--- Start Passage given ---

A framework for making important decisions: Step 2/4

The process of putting your thoughts on paper is useful as it crystalizes your thinking and may allow your subconscious mind to come up with the right answer in the days, weeks and months following your email to yourself. Step 2 allows you to further refine your thoughts and accelerate the process of coming up with the right answer for you.

Step 2: Get your close friends, mentors and advisers’ opinion

The email to yourself is a great starting point for a productive conversation. I send it to my friends, mentors and advisors and ask them to tell me what they would do if they were me and what they would do if they had to make the decision.

Many of these conversations happen in person, but I found that some of the most productive ones happened iteratively via emails with my more thoughtful friends. Honestly their advice has rarely turned out to be directly applicable or useful given how different we are as individuals and in terms of what motivates us. However, the iterative process of talking through the various is options is tremendously helpful. It helps us consider angles we had not reflected on, narrow down options and generally further our thoughts.

In my case the most useful conversations have been with my friend Ben Lee whom I met at Princeton. He’s extremely introspective and thoughtful and I highly value his insights and questions.

Here are a few examples of our interactions color coded for the sake of clarity. They are far from exhaustive because we would reply on top of replies dozens of times for many of the individual points leading to real depth and analysis but give you a sense for what we discuss. My comments are in red.

From: Fabrice Grinda
Sent: Saturday, August 4, 2012 7:16 AM
To: Benjamin Lee
Subject: RE: Thoughts on what I should do next with my life…

Comments below.

On Mon, Jul 30, 2012 at 11:21 PM, Fabrice Grinda wrote:

1. Leave OLX

In terms of tax optimization is London is that good in terms of taxes? I thought Branson tries hard to keep his companies out of there? Btw, you are still a French citizen?

I am still a French citizen. London is not great for British citizens or for people who earn their income in the UK. No country is great for US citizens or green card holder because they must pay US taxes on their global income no matter where they live. However, the US is one of the only countries to impose that. Citizens of all other countries pay taxes where they live. As I have been a US tax resident for the past 20 years, I pay US taxes on my global income the same way an American would which amounts to something around $25 million for the past few years.

The UK is great for French citizens. The UK taxes your income in the UK at 45%, but your income outside of the UK is not taxed. Given that most of my income comes from the sale of non-UK startups, I would have paid a maximum of $1 million in taxes over the same period. It’s a HUGE difference.

Now, I love New York and the opportunities that the US has given me, so I don’t mind paying some taxes. The issue is that I foresee tax rates on people like me only going up in the future in the US. I don’t mind paying 25%, but I am not keen to pay 50%. When I started capital gains taxes were 15% federal + 7% New York State + a 3% New York City. Now it’s 19.6% + 9% + 4% and going up… That’s why I never got a green card. I wanted the option of leaving to remain open. In the case of my put on my remaining OLX shares for instance, if I lived in London when I exercised it, I would pay 0% / $0 on the proceeds of the sale.

--- End Passage given ---
--- Start Given data ---

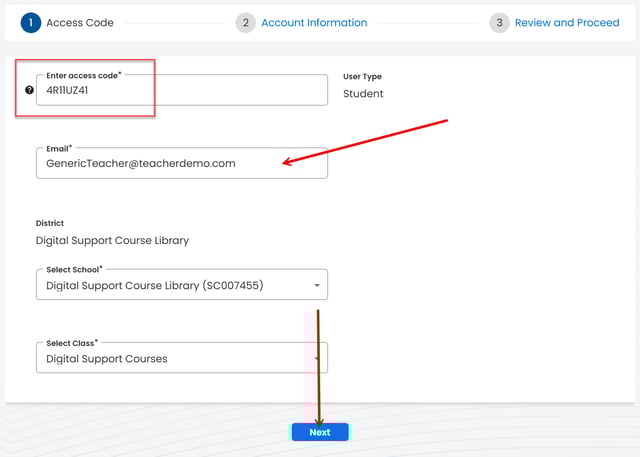This screenshot has width=640, height=457.
Task: Click the District heading label
Action: point(50,224)
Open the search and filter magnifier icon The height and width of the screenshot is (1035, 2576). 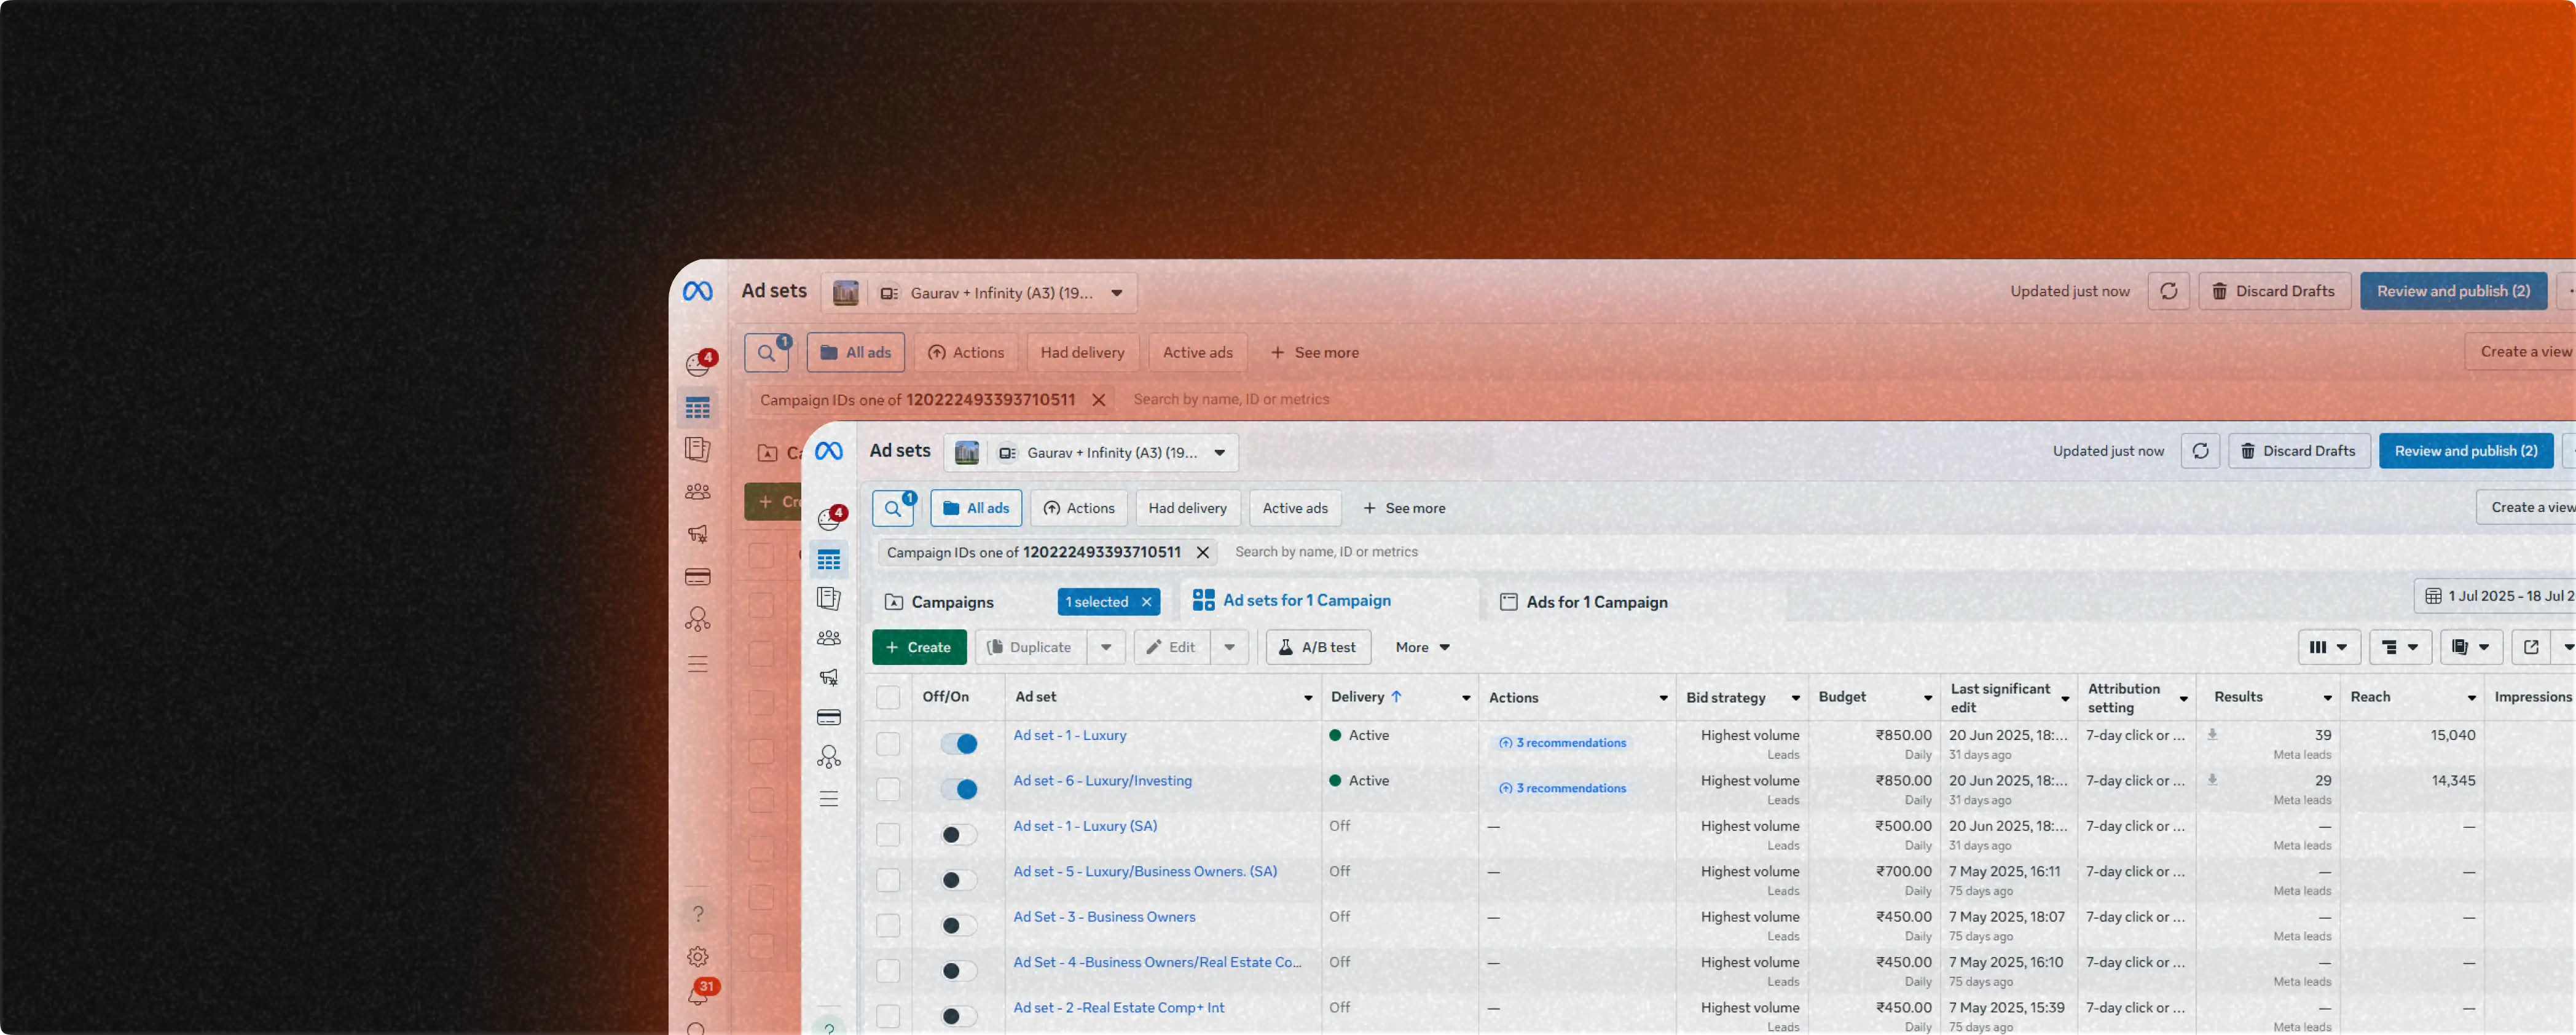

--- End Given data ---

▸ Required work
(a) From the decision-making framework text, extract the passage from "1. Leave OLX" to "past few years.".
(b) In the decision-making framework text, what rate does the UK tax income earned in the UK?

▸ Response list
(a)
1. Leave OLX

In terms of tax optimization is London is that good in terms of taxes? I thought Branson tries hard to keep his companies out of there? Btw, you are still a French citizen?

I am still a French citizen. London is not great for British citizens or for people who earn their income in the UK. No country is great for US citizens or green card holder because they must pay US taxes on their global income no matter where they live. However, the US is one of the only countries to impose that. Citizens of all other countries pay taxes where they live. As I have been a US tax resident for the past 20 years, I pay US taxes on my global income the same way an American would which amounts to something around $25 million for the past few years.

(b) 45%